- **PROBLEM DETAILS**
Take the line that contains "You are a GUI" and each line after it to the end of the data below, and set them down exactly, omitting pictures.

——————

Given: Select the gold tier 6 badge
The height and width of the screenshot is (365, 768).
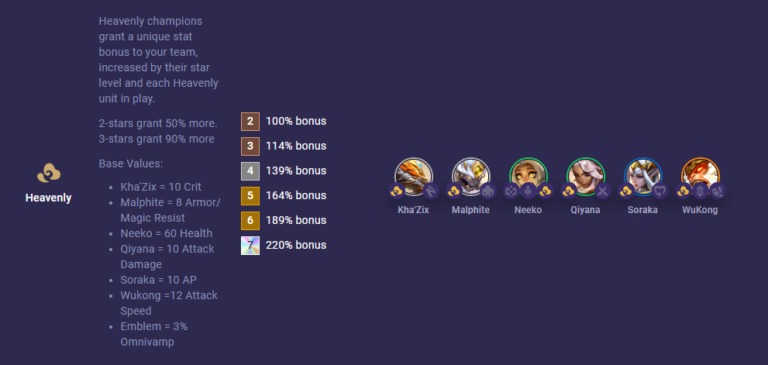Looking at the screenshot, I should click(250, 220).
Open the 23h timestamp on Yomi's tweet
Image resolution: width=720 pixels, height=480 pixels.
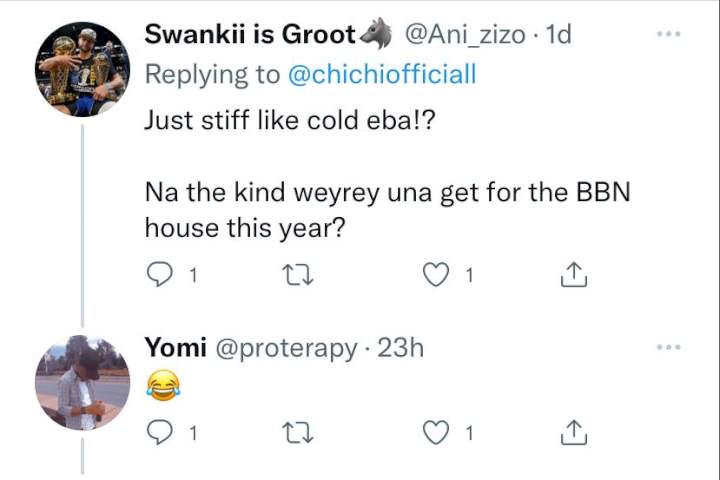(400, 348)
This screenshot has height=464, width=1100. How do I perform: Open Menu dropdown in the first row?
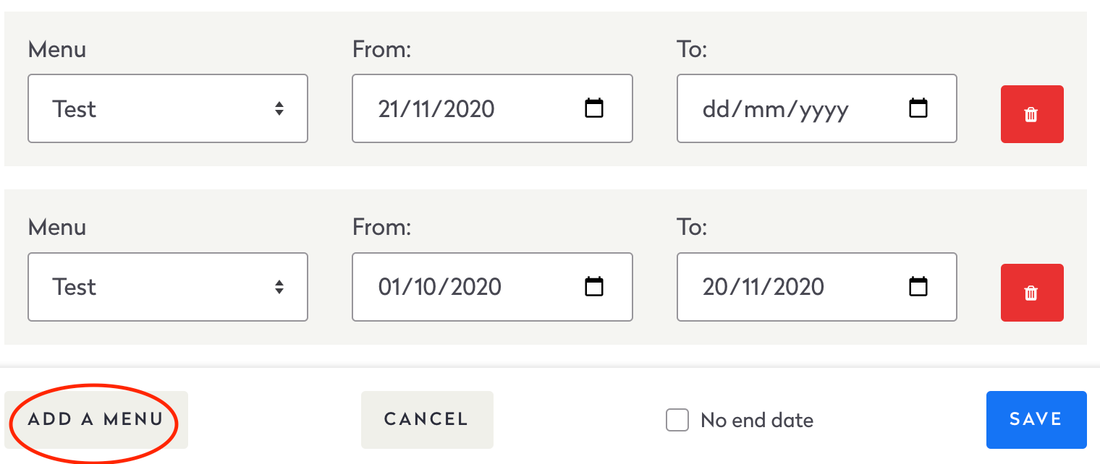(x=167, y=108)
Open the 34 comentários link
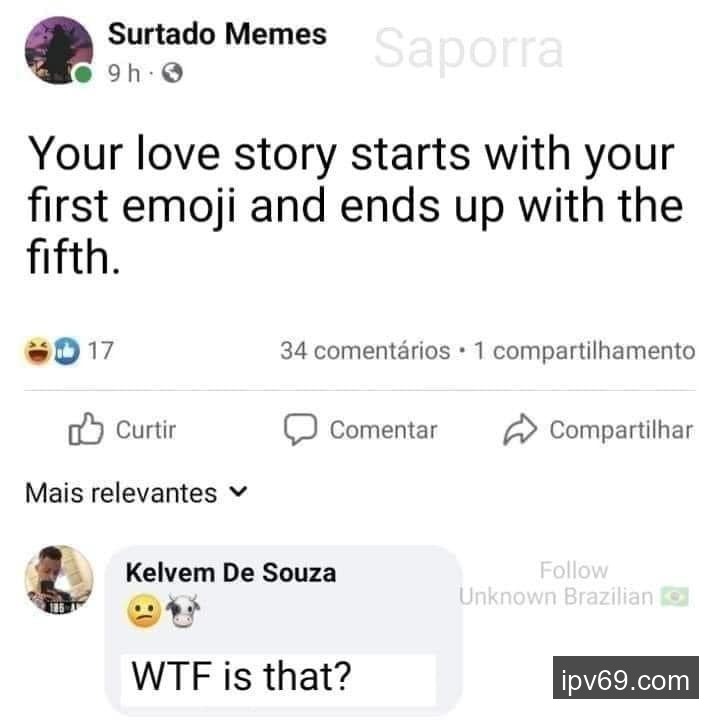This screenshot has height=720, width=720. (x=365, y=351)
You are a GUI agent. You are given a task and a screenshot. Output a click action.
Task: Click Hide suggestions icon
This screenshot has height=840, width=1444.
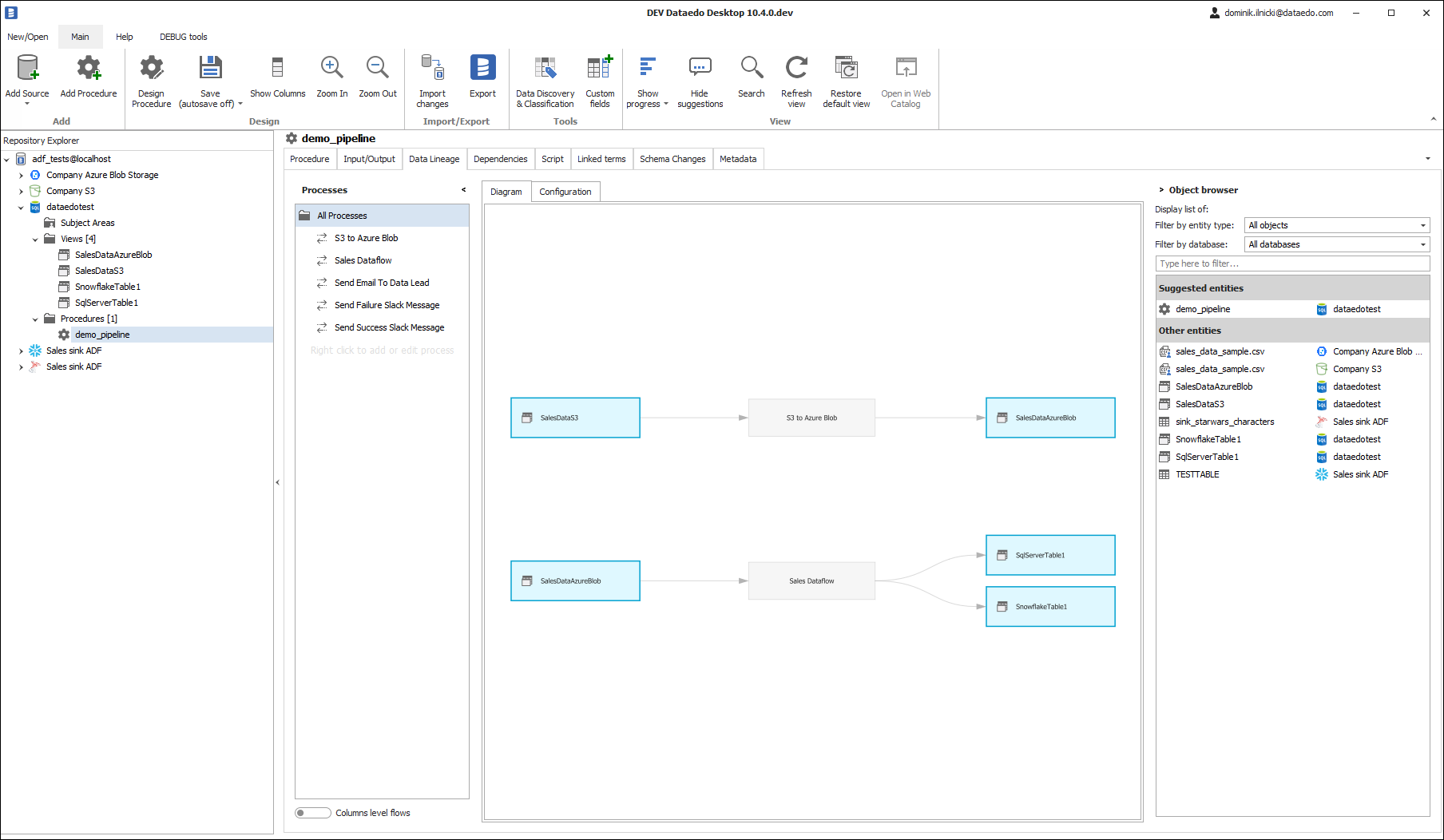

——————

- **EXPECTED ANSWER**
You are a GUI agent. You are given a task and a screenshot. Output a click action.
Task: Click Hide suggestions icon
This screenshot has height=840, width=1444.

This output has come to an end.